The European Commission has made a significant move to harmonise parts of Member States’ insolvency laws. It has proposed a directive on pre-insolvency ‘preventive restructuring frameworks’ – the draft Restructuring Directive (RD). If adopted, the RD would force the Member States to design restructuring proceedings that conform to the directive’s stipulations. The European Commission hopes that this would lower financing costs for European firms and give SMEs, in particular, access to local and efficient restructuring regimes.
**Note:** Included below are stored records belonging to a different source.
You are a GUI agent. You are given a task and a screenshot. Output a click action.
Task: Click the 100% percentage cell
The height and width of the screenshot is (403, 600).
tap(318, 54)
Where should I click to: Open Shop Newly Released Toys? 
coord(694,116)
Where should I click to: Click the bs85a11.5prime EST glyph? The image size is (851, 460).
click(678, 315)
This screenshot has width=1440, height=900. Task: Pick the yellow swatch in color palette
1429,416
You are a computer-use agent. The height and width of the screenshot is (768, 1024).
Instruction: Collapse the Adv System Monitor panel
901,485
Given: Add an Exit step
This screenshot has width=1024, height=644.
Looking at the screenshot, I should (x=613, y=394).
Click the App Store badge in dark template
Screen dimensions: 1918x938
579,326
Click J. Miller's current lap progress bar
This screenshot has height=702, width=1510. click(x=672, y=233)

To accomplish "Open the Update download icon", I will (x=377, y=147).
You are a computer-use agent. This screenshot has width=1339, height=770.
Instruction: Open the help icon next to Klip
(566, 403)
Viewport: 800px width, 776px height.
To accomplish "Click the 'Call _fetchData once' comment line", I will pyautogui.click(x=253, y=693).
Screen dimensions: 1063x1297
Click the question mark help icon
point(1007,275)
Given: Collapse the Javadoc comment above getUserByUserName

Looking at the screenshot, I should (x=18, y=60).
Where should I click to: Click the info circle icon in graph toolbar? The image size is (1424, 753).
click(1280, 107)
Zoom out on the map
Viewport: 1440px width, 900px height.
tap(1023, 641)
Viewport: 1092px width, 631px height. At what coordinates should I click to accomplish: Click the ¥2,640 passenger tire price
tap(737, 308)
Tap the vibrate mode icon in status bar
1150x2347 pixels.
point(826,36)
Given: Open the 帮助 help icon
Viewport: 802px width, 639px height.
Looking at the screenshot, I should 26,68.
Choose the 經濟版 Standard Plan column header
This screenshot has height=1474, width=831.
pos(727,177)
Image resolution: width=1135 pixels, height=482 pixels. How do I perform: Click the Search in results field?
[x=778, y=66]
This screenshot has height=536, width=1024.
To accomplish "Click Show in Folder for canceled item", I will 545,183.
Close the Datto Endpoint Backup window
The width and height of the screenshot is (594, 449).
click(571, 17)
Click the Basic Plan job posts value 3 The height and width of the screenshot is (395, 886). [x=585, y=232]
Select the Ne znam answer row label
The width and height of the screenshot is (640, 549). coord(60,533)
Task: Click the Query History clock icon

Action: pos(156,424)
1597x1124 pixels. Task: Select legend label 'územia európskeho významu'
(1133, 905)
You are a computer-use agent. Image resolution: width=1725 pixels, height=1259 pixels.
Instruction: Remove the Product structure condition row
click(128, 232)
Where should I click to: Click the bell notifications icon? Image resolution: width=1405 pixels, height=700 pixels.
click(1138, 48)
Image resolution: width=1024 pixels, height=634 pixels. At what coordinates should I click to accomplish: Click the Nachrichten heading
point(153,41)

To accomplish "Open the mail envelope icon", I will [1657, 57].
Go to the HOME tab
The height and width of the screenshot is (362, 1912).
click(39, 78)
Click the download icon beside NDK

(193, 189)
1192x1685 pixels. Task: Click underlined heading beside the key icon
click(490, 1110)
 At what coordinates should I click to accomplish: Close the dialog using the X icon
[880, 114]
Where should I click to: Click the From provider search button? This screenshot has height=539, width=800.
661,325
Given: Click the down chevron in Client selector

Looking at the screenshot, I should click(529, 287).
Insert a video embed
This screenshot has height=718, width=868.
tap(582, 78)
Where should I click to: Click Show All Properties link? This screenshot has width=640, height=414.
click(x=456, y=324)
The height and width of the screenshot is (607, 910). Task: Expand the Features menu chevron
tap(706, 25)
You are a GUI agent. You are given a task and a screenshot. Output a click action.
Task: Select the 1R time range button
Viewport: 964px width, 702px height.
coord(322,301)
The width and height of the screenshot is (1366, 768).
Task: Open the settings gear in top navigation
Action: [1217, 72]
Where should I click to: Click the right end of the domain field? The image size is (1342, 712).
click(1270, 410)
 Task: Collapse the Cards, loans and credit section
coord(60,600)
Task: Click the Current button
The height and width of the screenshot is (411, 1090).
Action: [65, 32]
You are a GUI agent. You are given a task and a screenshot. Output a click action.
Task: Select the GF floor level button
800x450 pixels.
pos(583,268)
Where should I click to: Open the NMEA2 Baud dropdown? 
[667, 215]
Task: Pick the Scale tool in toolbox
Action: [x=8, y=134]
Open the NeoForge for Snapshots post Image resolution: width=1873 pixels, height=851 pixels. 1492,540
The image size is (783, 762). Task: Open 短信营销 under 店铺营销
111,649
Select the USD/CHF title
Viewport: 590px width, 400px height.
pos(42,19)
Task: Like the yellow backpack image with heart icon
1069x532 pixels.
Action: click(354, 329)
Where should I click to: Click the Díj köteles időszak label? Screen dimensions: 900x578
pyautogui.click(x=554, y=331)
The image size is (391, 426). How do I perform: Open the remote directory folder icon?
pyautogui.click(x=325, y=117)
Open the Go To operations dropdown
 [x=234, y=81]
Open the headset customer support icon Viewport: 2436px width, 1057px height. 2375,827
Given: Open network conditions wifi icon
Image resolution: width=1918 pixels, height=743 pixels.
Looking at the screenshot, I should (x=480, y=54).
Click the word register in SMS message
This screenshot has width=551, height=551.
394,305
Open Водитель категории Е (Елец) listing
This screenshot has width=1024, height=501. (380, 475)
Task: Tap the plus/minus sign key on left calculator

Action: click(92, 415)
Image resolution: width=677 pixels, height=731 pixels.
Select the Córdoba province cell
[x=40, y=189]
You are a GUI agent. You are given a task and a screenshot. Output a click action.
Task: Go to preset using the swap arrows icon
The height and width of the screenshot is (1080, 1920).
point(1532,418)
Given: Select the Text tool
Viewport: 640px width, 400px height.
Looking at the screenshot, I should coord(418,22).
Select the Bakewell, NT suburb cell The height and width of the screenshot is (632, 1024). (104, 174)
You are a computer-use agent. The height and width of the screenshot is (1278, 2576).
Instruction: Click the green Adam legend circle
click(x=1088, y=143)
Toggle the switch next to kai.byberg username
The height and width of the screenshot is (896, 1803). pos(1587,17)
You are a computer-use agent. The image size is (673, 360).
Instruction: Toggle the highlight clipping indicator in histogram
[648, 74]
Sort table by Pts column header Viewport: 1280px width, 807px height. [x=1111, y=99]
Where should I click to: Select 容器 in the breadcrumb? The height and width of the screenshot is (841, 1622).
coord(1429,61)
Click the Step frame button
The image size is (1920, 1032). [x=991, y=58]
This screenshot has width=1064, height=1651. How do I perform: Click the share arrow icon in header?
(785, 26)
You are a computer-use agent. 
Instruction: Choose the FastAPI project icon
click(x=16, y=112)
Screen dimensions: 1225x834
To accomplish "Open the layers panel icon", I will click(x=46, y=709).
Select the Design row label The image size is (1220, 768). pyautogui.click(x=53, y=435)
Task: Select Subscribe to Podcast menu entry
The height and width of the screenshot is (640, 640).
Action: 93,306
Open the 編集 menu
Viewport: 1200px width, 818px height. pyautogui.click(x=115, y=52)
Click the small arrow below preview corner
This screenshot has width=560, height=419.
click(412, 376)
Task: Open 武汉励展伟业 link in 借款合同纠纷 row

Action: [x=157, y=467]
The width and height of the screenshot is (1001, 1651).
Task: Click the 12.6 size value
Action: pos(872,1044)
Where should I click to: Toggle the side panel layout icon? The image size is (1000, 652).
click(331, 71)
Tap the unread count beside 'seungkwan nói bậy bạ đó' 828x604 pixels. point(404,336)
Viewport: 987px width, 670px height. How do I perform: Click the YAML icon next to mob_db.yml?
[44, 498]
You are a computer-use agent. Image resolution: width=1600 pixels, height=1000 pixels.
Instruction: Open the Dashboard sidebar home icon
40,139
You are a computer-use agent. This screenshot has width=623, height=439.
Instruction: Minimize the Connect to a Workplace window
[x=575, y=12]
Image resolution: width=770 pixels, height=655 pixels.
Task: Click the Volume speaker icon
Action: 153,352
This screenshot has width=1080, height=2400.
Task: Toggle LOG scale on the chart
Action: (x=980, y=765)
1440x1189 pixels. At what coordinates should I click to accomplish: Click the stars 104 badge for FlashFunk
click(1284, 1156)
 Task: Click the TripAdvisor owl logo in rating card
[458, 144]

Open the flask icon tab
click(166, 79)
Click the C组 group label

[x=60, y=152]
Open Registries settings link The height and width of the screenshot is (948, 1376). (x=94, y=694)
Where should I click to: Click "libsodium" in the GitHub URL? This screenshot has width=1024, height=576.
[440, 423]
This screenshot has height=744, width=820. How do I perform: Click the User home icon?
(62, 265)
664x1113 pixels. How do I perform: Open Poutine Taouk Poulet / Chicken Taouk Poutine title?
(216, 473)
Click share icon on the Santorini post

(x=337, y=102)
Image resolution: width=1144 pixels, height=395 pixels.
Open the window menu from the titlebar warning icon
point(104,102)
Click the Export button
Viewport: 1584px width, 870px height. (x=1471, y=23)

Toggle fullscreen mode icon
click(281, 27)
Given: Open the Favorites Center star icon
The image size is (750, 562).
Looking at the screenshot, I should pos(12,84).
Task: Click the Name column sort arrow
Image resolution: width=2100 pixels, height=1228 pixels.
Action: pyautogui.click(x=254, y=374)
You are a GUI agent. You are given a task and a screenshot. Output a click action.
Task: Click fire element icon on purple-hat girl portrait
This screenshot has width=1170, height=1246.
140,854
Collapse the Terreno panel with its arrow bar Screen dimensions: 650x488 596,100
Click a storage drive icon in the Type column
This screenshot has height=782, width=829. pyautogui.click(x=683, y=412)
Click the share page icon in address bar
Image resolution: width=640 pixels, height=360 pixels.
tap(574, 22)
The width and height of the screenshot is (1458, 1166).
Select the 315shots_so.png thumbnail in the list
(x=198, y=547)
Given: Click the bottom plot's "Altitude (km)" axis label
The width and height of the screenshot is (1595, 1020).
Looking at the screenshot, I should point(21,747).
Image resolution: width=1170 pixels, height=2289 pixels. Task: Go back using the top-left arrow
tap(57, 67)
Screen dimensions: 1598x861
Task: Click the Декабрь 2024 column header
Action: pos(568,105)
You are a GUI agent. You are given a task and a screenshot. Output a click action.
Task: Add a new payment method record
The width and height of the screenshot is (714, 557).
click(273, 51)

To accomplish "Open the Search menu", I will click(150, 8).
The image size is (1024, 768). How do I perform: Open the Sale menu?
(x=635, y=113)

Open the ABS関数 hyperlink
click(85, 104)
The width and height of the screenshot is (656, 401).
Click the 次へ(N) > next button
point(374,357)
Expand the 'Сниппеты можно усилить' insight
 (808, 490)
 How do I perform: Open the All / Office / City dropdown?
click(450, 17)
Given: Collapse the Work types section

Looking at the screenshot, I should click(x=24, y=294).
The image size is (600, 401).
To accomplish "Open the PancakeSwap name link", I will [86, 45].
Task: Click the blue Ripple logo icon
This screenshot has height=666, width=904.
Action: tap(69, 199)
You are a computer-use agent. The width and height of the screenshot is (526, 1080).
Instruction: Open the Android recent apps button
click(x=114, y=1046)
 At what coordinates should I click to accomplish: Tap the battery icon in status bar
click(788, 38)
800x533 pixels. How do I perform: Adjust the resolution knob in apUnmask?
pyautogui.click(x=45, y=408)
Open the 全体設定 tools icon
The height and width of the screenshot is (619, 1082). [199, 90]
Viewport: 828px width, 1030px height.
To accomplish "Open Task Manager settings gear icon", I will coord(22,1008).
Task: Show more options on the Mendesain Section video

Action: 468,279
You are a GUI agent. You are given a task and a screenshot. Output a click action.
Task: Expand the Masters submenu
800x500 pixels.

In a recent paper, I argue that the Commission’s proposal of a ‘preventive restructuring framework’ is flawed because it creates a refuge for failing firms that should be liquidated. The overwhelming majority of firms in financial distress fall into this category. The Commission’s proposal is also flawed because it rules out going concern sales for viable firms. Such sales are usually a much more efficient process to restructure viable firms and keep them alive. Finally, the Commission’s proposal is flawed because it is, in essence, a twisted and truncated insolvency proceeding. It looks like a Chapter 11 proceeding but without strong court involvement from the beginning and without the tools needed for the court to guarantee a fair outcome of the process.
I also demonstrate that the Commission’s harmonisation plan is misguided. If implemented, financing costs for firms would rise because recovery rates for creditors would be lower compared to more efficient procedures (eg, liquidations, going concern sales, etc) and, more specifically, because secured creditors in particular have a weak position under the proposed ‘preventive restructuring framework’. The RD, if implemented by the Member States, would cast in stone an inefficient restructuring framework on a European-wide scale. It would prevent Member States from experimenting with more efficient procedures, and it would lead to more written-off loans instead of fewer non-performing loans. Hence, the European Commission should withdraw its proposal.
I suggest an alternative regulatory approach. European firms should have the option to choose a ‘European Insolvency Regime’ in their charter. This regime should be embodied in a ‘fully specified’ (complete) European Regulation, guaranteeing legal certainty to stakeholders. Firms need not opt into the European regime and could stick to their domestic insolvency regimes. Hence, horizontal regulatory competition between the Member States for the best ‘insolvency product’ would be preserved, and a new, vertical regulatory competition between the Member States and the EU would be introduced in the field of insolvency law.
Key design features of the proposed optional ‘European Insolvency Regime’ are the following: (i) it should be open for restructurings, going concern sales, and liquidations – firms should be channelled into the appropriate process based on the opinion of a court-appointed supervisor; (ii) it should be a fully specified (complete) and fully collective insolvency proceeding; and (iii) the proceeding should be conducted in DIP form with the mandatory appointment of a supervisor who performs important insolvency-related functions.
If the European lawmaker were to change course and proceed as suggested in the paper, this would certainly mean more insolvency – and not just ‘pre-insolvency’ – regulation in a narrow sense than it had planned to do initially. At the same time, the draft RD is not a mere ‘preventive restructuring framework’. It is, in essence, a dysfunctional insolvency proceeding. Indeed, the European lawmaker does not inspire confidence, through its attempts ‘to sell’ Member States legal instruments under a misleading heading.
By contrast, the proposal developed in the paper claims to be a proposal for an insolvency proceeding, and that is precisely what it is. Nevertheless, given its optional character, it in no way infringes the regulatory traditions of the Member States or restricts their freedom to experiment with even more modern/creative proceedings. If the proposal developed in the paper is a failure, it simply will not be selected by firms, sending a signal to the European lawmaker to develop a better product. In this sense, the risk is low.
Finally, the analysis in the paper sheds a critical light on the European tendency to regulate out-of-court restructurings (workouts) by introducing sophisticated ‘pre-insolvency restructuring frameworks’. As the draft RD amply shows, once you start thinking about disciplining holdouts by sophisticated pre-insolvency restructuring proceedings, these proceedings quickly become complex and complicated. On the margin, they more-or-less resemble full-blown insolvency proceedings. But then the advantages of workouts, ie greater flexibility, lower costs, possibly even confidentiality, are lost.
It may be a preferable regulatory strategy to preserve the fully informal character of workouts and have full-blown insolvency proceedings as a backup – in the shadow of which the workout is negotiated. This is, of course, how things are done on the other side of the Atlantic. To add some European ingredient to this, one could allow the courts to step in and discipline holdouts by imposing ‘cooperation duties’ on them in extreme cases. But that is another story.
Horst Eidenmüller is the Freshfields Professor of Commercial Law at the University of Oxford.